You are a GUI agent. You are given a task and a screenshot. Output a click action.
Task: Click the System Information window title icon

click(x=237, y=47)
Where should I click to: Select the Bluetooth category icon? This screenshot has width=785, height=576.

■ ■ ■ ■

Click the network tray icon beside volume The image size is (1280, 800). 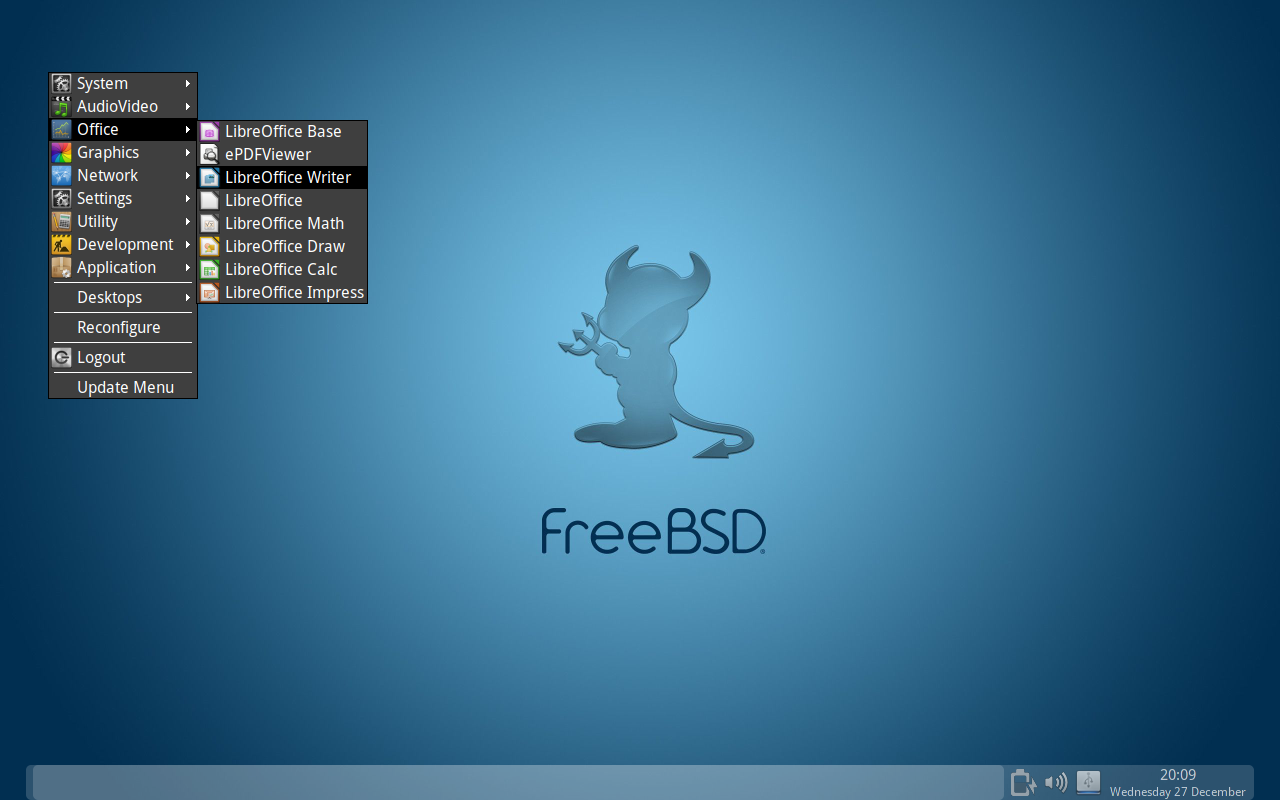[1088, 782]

■ ■ ■ ■

■ Task objective ■
Looking at the entries, work out how many lines include the word "screenshot" and give the number by itself.

■ Response to this task ■
2